First In: Eriro Alpine Hide, Ehrwald
Daily price line
Upcoming nightly rates
Review
Character and identity
Reached by gondola above Ehrwald and set against the Zugspitze massif, Eriro Alpine Hide is a nine-room hideaway built on the footprint of a 1930s alpine hut by three Tyrolean families with no outside investors. The architecture reads as modern minimalism in recycled wood, stone and metal, with old German room names tied to the view (felisa, boum, wisa). Chef David Franken cooks a strictly hyper-local menu (no pepper, no avocado, no oat milk), a basement spa runs Japanese-style onsen pools alongside Finnish and herbal saunas, and service is warm, communal and quietly attentive.
Who's it for
Best for:
Couples and design-minded solo travellers who want to switch off completely.

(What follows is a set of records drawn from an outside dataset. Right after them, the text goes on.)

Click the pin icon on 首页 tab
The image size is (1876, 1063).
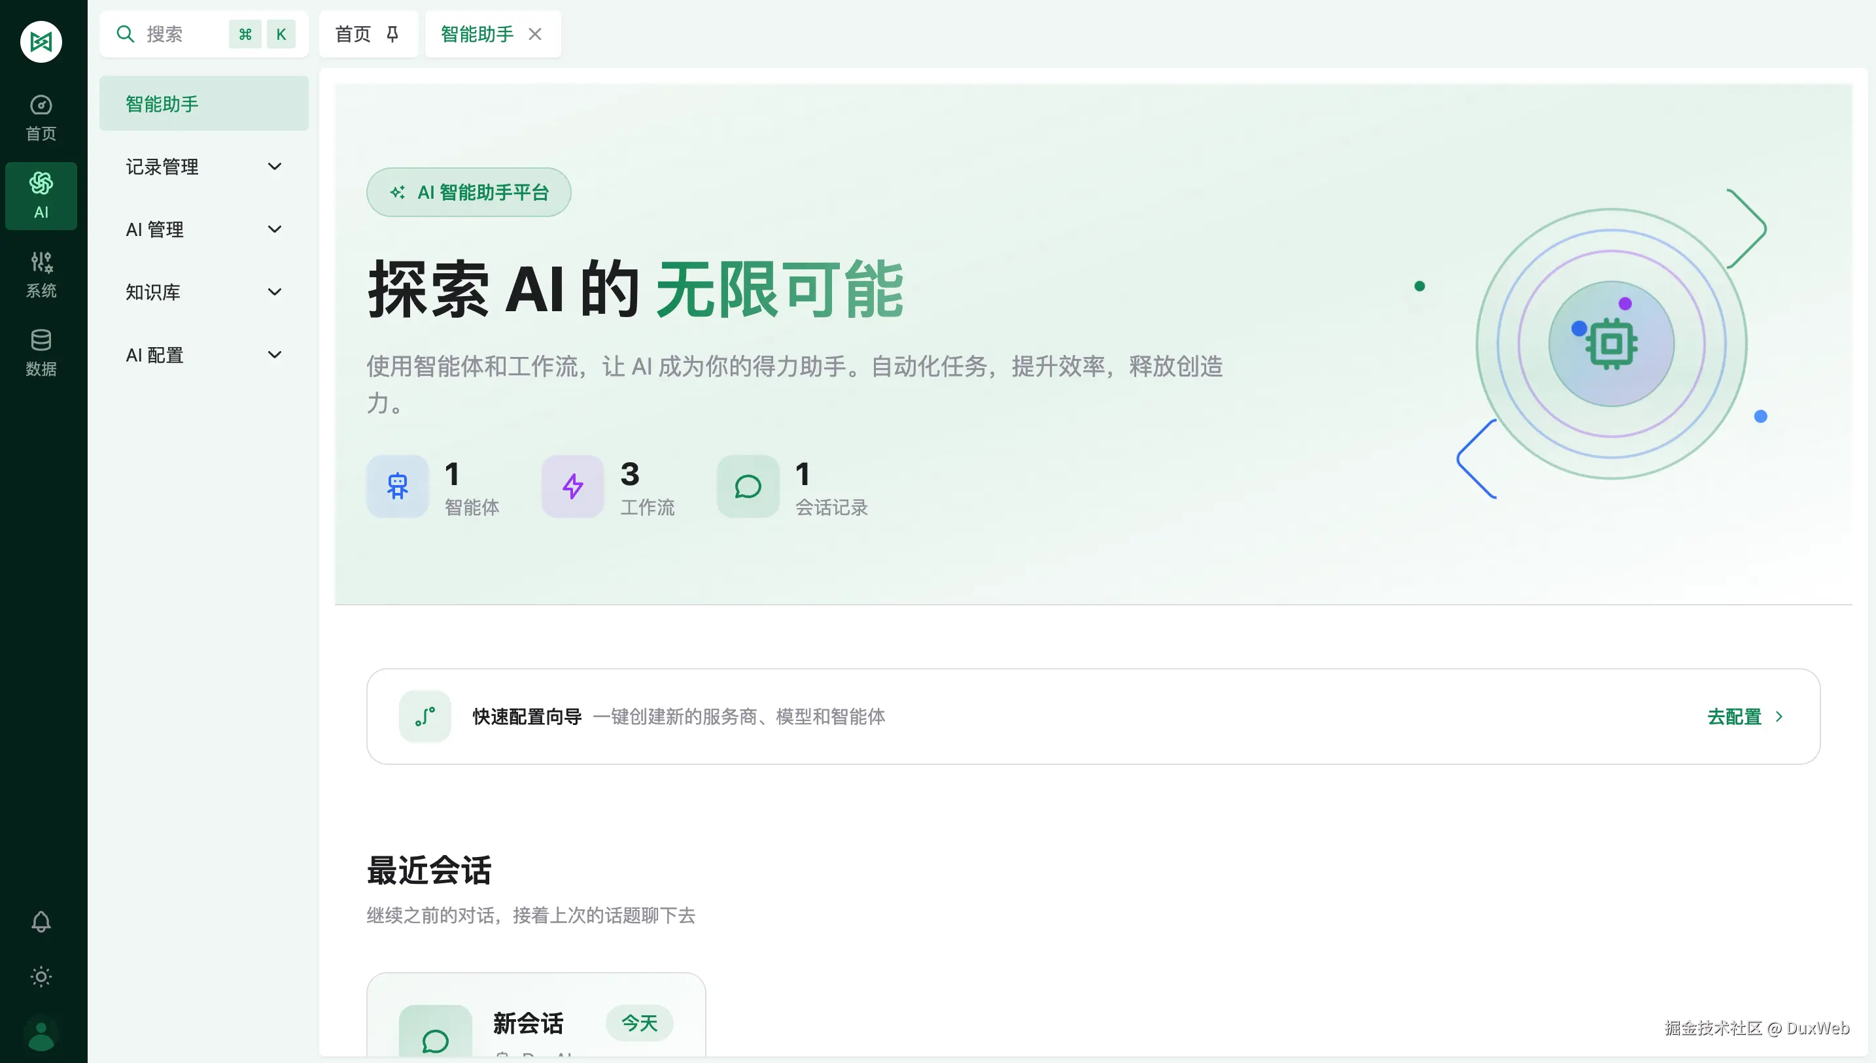pos(392,34)
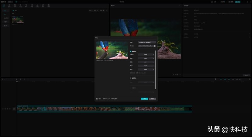The height and width of the screenshot is (137, 252).
Task: Open the Stickers panel icon
Action: [x=20, y=6]
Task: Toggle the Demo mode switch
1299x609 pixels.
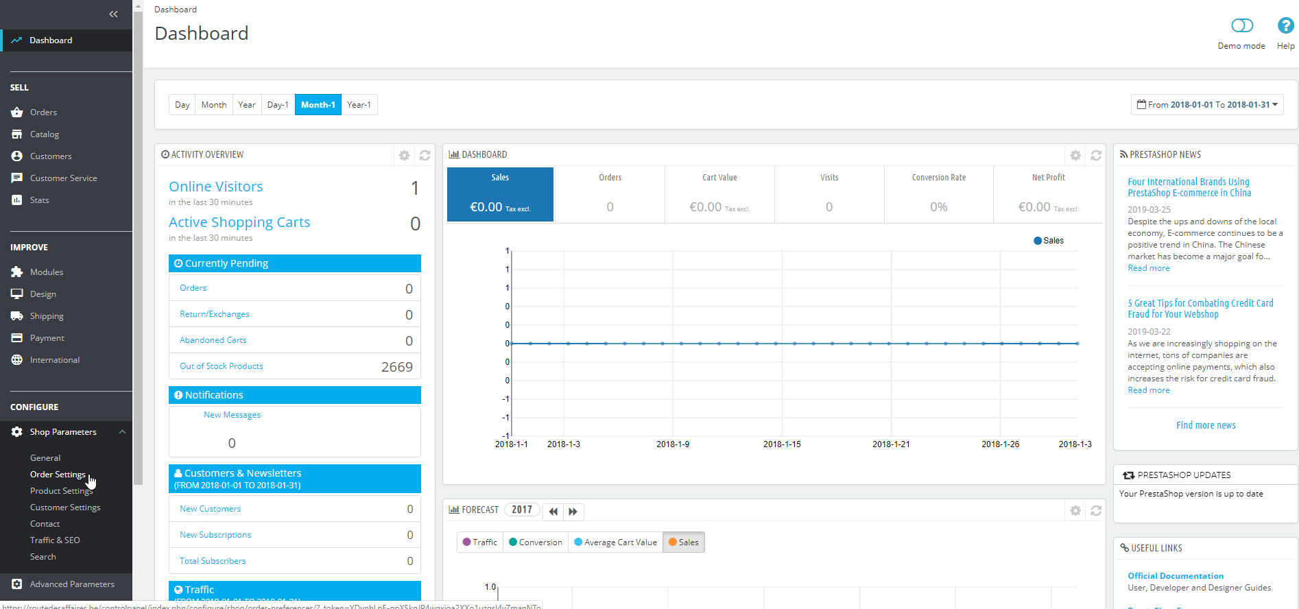Action: point(1241,26)
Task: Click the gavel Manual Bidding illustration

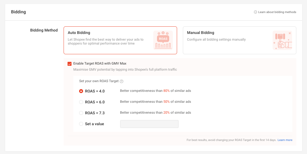Action: pos(282,40)
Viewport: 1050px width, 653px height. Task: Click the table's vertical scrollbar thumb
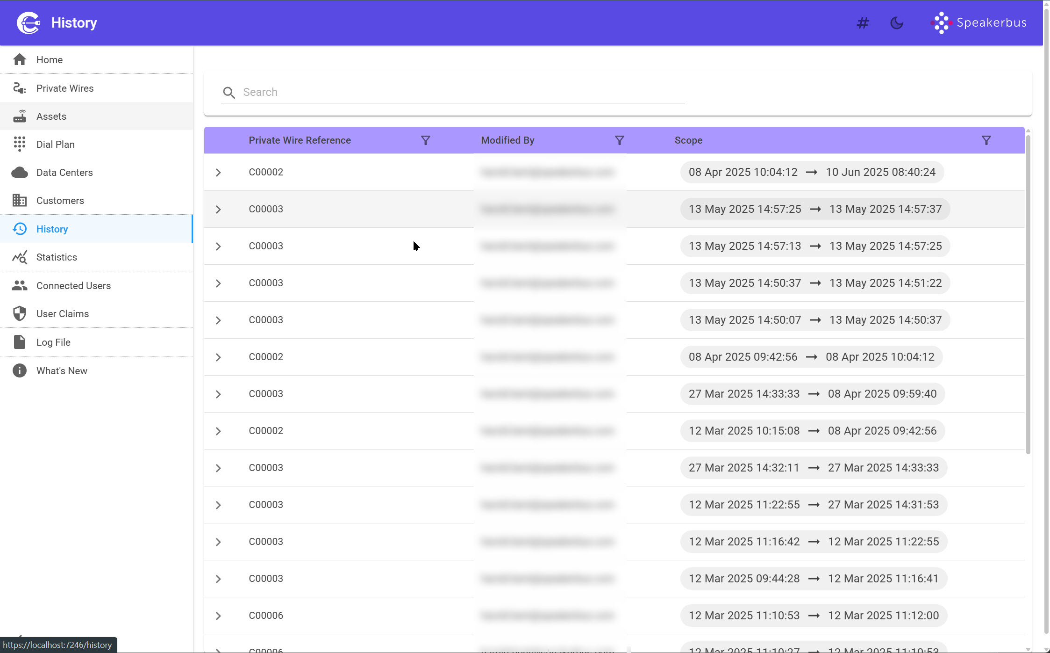point(1028,295)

The Wi-Fi is on request only, there are no televisions, and the largely all-inclusive rate covers meals, guided hikes, foraging, pottery, wood carving, ski kit in winter and bespoke spa work. Sustainability obsessives and serious food-and-nature people will be in their element.
Should look elsewhere:
Families with young children: under-16s are not admitted. Anyone wanting nightlife, a buzzy resort scene, an extensive à la carte menu, or familiar luxuries (pepper, branded soft drinks beyond Coca-Cola, conventional cocktails) will chafe at the deliberately ascetic, locavore framework. Mobility-restricted guests can manage, but access requires the gondola.
Bottom line
What you're paying for is uncompromising place: a tiny, founder-run hide where the food, the materials, the water and the activities all come from within walking distance, and digital life is firmly switched off. Book Himil if you want the fireplace, private sauna and extra bedrooms; otherwise any of the nine suites delivers the same view-led calm. Come in late summer for foraging and alpine lake swims.